Table 1 Monte Carlo experiment for three practices and 1,000 observations (10,000 draws)
Table 2 Monte Carlo experiment for three practices and 5,000 observations (10,000 draws)
Table 3 Monte Carlo experiment for four practices and 1,000 observations (10,000 draws)
Table 4 Monte Carlo experiment for four practices and 5,000 observations (10,000 draws)

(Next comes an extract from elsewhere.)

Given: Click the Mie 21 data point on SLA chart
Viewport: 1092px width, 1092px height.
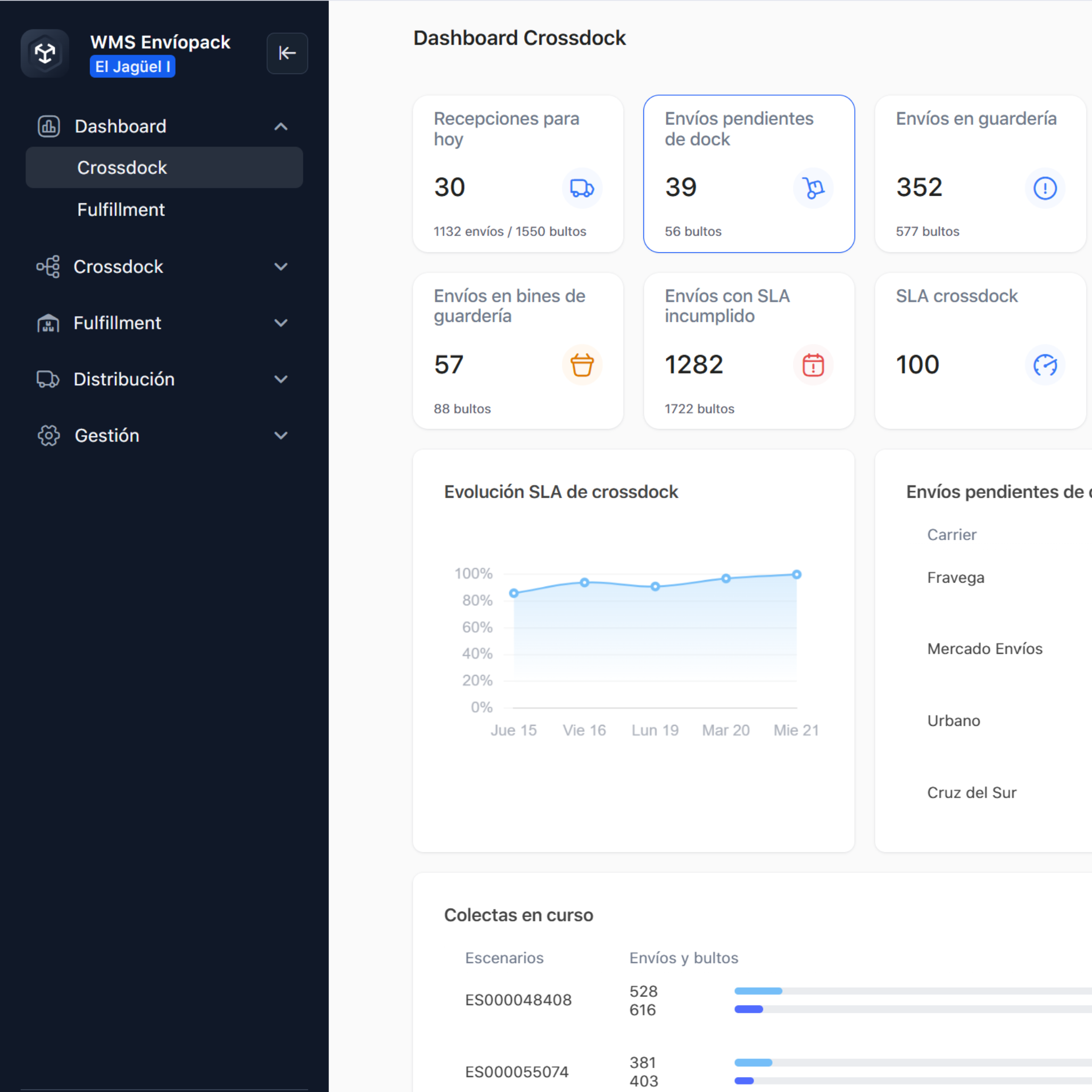Looking at the screenshot, I should 797,574.
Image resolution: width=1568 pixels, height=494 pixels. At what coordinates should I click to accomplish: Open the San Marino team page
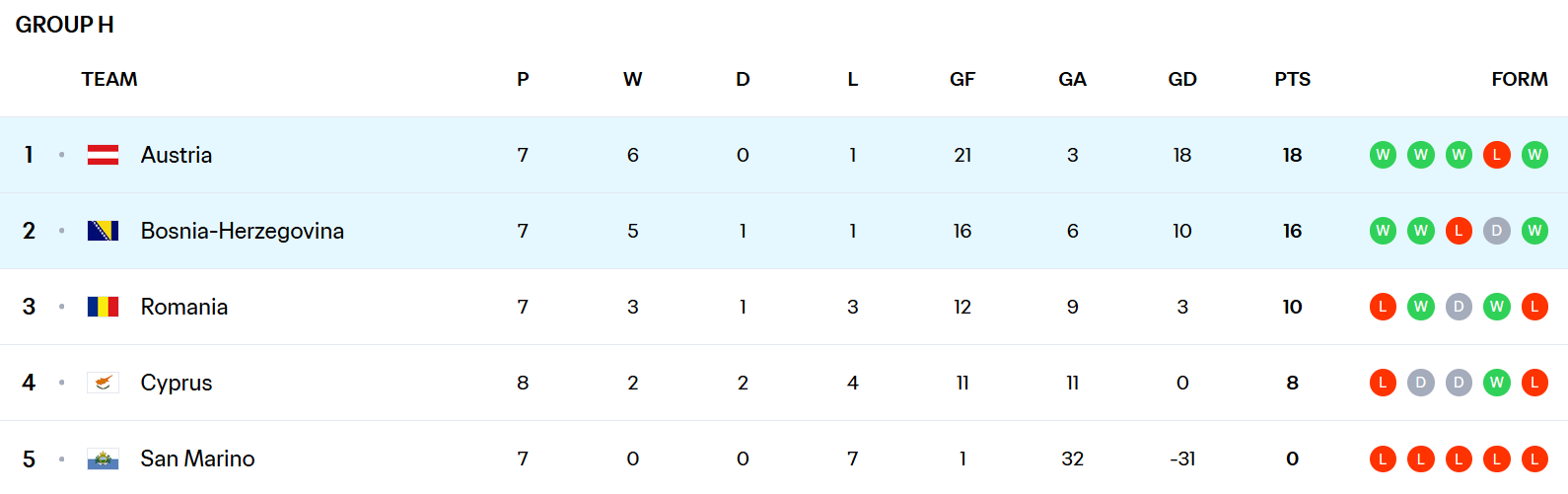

Our multiple-restrictions test outperforms both the “single cross-term” and “all cross-term” tests in the large majority of cases. Only in case of a model with a low fit (σε equal to 3.5) and a relatively low number of observations vis-à-vis the number of practices, the pair-wise tests appear to perform better. The pair-wise tests perform especially poor in case of four practices. Obviously, in that case there are three further conditions than only \( \alpha_{12} > 0 \). The pair-wise tests perform relatively poorly in the high explanatory power models (σε equal to 0.25, or 1). Clearly, the problem of bias is more important than the lower variance of \( \hat{\alpha }_{12} \) in those cases. The pair-wise tests perform much better in relative terms for the models with low R 2. The “single cross-term” test shows the highest percentage of correct predictions with for example 63.5% in Table 1 and 71.0% in Table 3. Hence, the simpler tests restricting some of the parameters to zero, benefit from having low variance although at the expense of some bias. We conclude that our multiple-restrictions test is a clearly improved testing framework for complementarity or substitutability but only for models in which practices have a noticeable impact on performance. Otherwise, for three practices, pair-wise tests appear as easily executed alternatives with relatively good predictive power.

5 Conclusion

Recent empirical studies of organizational performance have been concerned with establishing potential complementarity between more than two organizational practices adopted simultaneously. These papers have drawn conclusions on the basis of potentially biased estimates of pair-wise interaction effects between such practices. This paper developed a consistent and simple testing framework based on multiple inequality constraints that derives from the definition of (strict) super modularity as suggested by Athey and Stern (1998), and compares the performance of this test with previously used methods. Monte Carlo results show that this multiple-restrictions test is generally superior for performance models.